EXERCISE INSTRUCTIONS >>
Turn the items below into a numbered list with no blank lines, and leave out the pictures.

DATA SUPPLIED >>
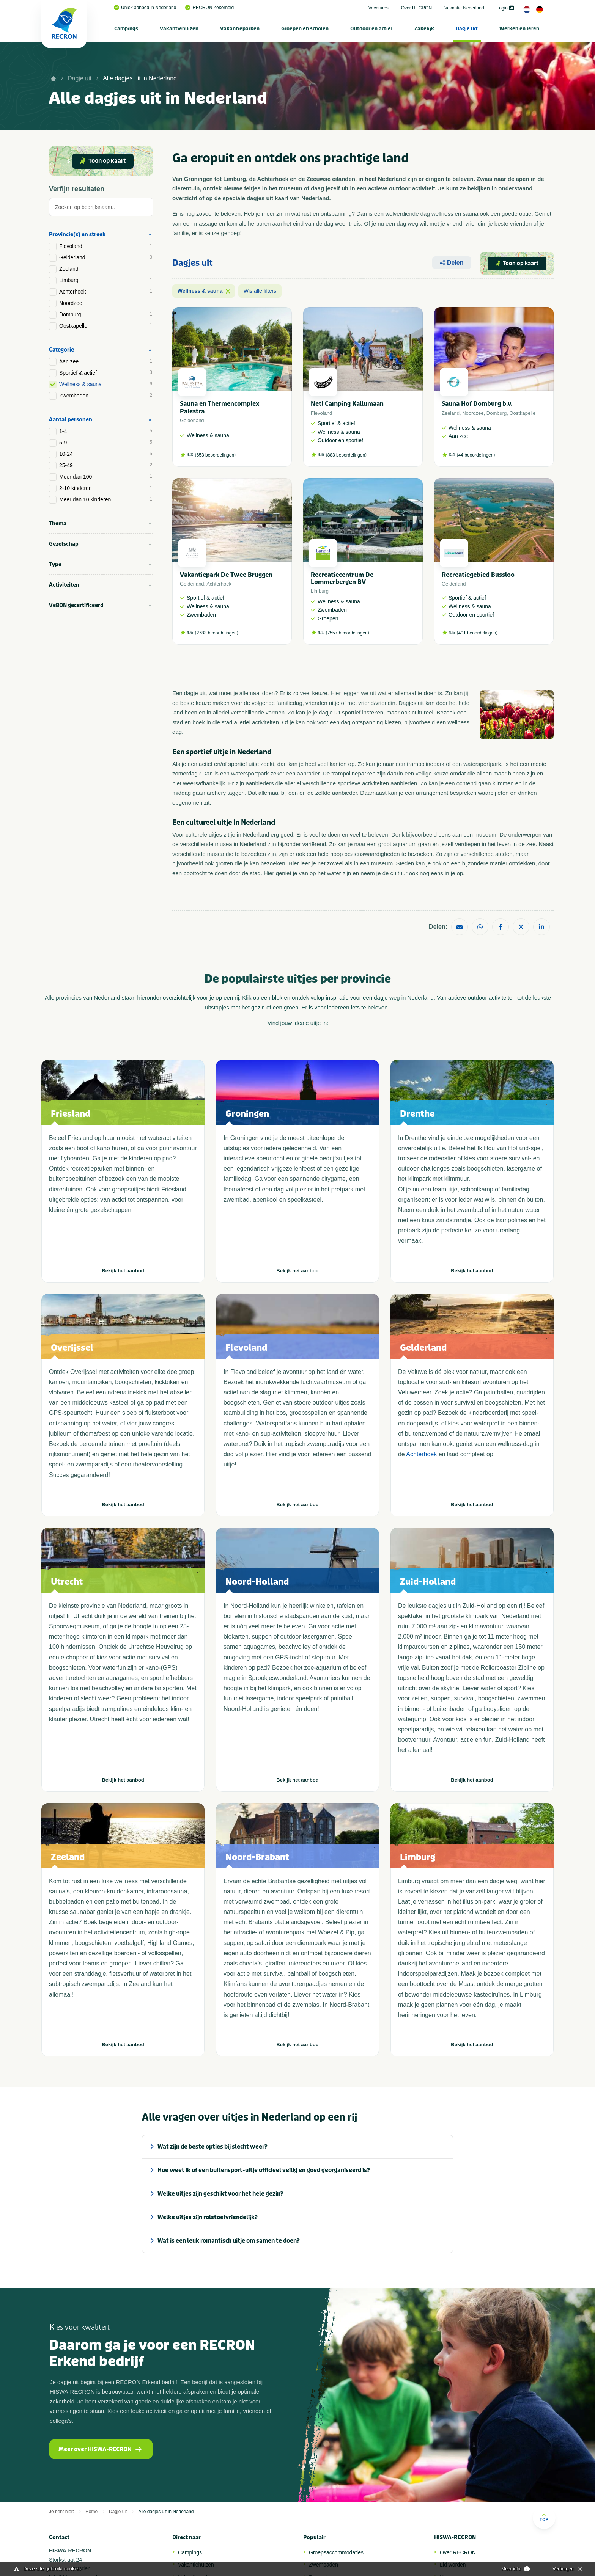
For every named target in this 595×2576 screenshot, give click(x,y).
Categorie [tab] (61, 349)
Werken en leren (519, 28)
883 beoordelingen (346, 455)
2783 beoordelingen (217, 633)
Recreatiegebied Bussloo (478, 575)
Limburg (105, 280)
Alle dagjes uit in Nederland (140, 78)
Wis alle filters (260, 291)
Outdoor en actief (371, 28)
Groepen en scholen (305, 28)
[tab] (101, 209)
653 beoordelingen (215, 455)
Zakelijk (424, 28)
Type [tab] (55, 564)
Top (544, 2517)
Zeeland (105, 269)
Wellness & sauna (105, 384)
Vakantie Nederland (464, 8)
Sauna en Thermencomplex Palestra (219, 407)
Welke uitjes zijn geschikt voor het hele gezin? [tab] (220, 2194)
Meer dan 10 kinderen (105, 499)
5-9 (105, 443)
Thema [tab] (57, 523)
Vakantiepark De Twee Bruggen (226, 575)
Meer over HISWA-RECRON (100, 2449)
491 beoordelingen (477, 633)
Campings (126, 28)
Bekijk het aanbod (123, 1270)
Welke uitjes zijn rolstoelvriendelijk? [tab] (207, 2217)
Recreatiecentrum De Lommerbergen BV (342, 578)
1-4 (105, 431)
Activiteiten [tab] (64, 585)
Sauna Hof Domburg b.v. (477, 404)
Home (91, 2511)
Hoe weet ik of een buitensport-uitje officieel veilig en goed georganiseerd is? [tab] (263, 2170)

SOLUTION >>
1. For every named target in this 595×2576 screenshot, give click(x,y).
2. Categorie [tab] (61, 349)
3. Werken en leren (519, 28)
4. 883 beoordelingen (346, 455)
5. 2783 beoordelingen (217, 633)
6. Recreatiegebied Bussloo (478, 575)
7. Limburg (105, 280)
8. Alle dagjes uit in Nederland (140, 78)
9. Wis alle filters (260, 291)
10. Outdoor en actief (371, 28)
11. Groepen en scholen (305, 28)
12. [tab] (101, 209)
13. 653 beoordelingen (215, 455)
14. Zakelijk (424, 28)
15. Type [tab] (55, 564)
16. Top (544, 2517)
17. Zeeland (105, 269)
18. Wellness & sauna (105, 384)
19. Vakantie Nederland (464, 8)
20. Sauna en Thermencomplex Palestra (219, 407)
21. Welke uitjes zijn geschikt voor het hele gezin? [tab] (220, 2194)
22. Meer dan 10 kinderen (105, 499)
23. 5-9 (105, 443)
24. Thema [tab] (57, 523)
25. Vakantiepark De Twee Bruggen (226, 575)
26. Meer over HISWA-RECRON (100, 2449)
27. 491 beoordelingen (477, 633)
28. Campings (126, 28)
29. Bekijk het aanbod (123, 1270)
30. Welke uitjes zijn rolstoelvriendelijk? [tab] (207, 2217)
31. Recreatiecentrum De Lommerbergen BV (342, 578)
32. 1-4 (105, 431)
33. Activiteiten [tab] (64, 585)
34. Sauna Hof Domburg b.v. (477, 404)
35. Home (91, 2511)
36. Hoe weet ik of een buitensport-uitje officieel veilig en goed georganiseerd is? [tab] (263, 2170)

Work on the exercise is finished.